Studi yang meramalkan pertumbuhan ekonomi yang signifikan dari AI tidak memiliki bukti empiris, tambahnya, sembari menunjukkan bahwa AI mungkin pada akhirnya memperburuk ketidaksetaraan.
Acemoglu mendorong pendekatan yang lebih teratur terhadap AI, alih-alih optimisme yang tidak kritis tentang teknologi ini. Ia juga memperingatkan bahwa kegilaan terhadap AI pada akhirnya bisa berakhir dengan keruntuhan saham teknologi dalam apa yang ia sebut "musim semi AI diikuti oleh musim dingin AI".
Advertisement
Revolusi AI? Phil Romer Peringatkan Bahaya Terjebak dalam Hype Teknologi
“Jika Anda mendengarkan pemimpin industri teknologi, peramal sektor bisnis, dan banyak media, Anda mungkin percaya bahwa kemajuan terbaru dalam AI generatif akan segera membawa manfaat produktivitas yang luar biasa, merevolusi kehidupan seperti yang kita kenal. Namun, baik teori ekonomi maupun data tidak mendukung ramalan yang berlebihan tersebut," ujarnya.
Dalam sebuah podcast baru-baru ini, seorang profesor di Boston College Phil Romer juga mencerminkan sentimen serupa. Mantan kepala ekonom Bank Dunia itu menyoroti beberapa teknologi yang baru-baru ini mendapat banyak hype, seperti kendaraan otonom, telah gagal.

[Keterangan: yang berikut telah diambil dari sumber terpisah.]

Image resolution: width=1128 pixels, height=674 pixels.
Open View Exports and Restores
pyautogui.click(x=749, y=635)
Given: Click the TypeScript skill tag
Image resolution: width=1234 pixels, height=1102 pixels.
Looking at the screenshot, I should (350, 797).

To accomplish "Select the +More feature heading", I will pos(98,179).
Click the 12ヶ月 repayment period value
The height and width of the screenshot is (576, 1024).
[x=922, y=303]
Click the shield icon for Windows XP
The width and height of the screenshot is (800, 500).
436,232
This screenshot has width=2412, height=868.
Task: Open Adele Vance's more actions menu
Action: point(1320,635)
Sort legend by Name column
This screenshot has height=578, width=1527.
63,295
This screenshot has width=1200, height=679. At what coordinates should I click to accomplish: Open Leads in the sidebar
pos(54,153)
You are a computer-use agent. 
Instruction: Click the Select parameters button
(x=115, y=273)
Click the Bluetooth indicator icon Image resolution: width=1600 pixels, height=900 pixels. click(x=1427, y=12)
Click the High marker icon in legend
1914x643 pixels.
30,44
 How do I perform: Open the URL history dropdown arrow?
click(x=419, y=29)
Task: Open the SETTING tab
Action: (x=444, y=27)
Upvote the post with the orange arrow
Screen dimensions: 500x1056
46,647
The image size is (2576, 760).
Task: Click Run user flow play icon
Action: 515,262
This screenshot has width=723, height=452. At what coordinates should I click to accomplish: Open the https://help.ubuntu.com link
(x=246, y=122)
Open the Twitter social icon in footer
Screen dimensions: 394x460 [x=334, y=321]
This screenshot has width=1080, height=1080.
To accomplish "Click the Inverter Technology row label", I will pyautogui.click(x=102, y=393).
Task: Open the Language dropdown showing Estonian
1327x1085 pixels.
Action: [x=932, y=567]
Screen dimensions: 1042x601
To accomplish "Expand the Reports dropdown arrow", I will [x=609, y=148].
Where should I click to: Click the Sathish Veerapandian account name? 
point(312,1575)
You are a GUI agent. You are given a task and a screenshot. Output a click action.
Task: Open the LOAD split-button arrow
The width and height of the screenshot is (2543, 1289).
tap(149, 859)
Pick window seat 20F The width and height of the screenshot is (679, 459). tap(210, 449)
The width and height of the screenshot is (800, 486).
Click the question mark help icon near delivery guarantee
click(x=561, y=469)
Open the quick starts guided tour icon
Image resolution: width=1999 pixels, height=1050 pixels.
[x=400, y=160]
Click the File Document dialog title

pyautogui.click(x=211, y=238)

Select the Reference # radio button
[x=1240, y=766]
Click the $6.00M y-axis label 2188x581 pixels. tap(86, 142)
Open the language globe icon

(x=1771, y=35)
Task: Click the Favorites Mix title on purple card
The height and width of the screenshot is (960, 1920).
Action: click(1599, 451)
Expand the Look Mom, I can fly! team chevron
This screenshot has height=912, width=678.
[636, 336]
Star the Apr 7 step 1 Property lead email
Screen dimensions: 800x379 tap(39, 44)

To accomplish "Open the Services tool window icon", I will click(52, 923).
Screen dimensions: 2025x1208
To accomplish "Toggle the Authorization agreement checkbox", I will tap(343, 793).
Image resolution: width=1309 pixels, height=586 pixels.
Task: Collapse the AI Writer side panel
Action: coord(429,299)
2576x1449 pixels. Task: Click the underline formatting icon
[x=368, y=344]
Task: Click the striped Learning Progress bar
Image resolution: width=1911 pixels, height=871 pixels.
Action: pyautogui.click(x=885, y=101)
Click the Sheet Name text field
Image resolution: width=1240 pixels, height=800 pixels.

"Saya pikir orang-orang terlalu terjebak dalam hype ini dan kehilangan perspektif,"
"Saya tidak berpikir AI adalah revolusi besar yang sedang kita alami saat ini." Ujar Romer
"Kendaraan otonom seharusnya menjadi aplikasi AI yang mematikan, dan ternyata itu menjadi kegagalan. Ada alasan mengapa Apple baru saja membatalkan proyek mobilnya," tambah Romer.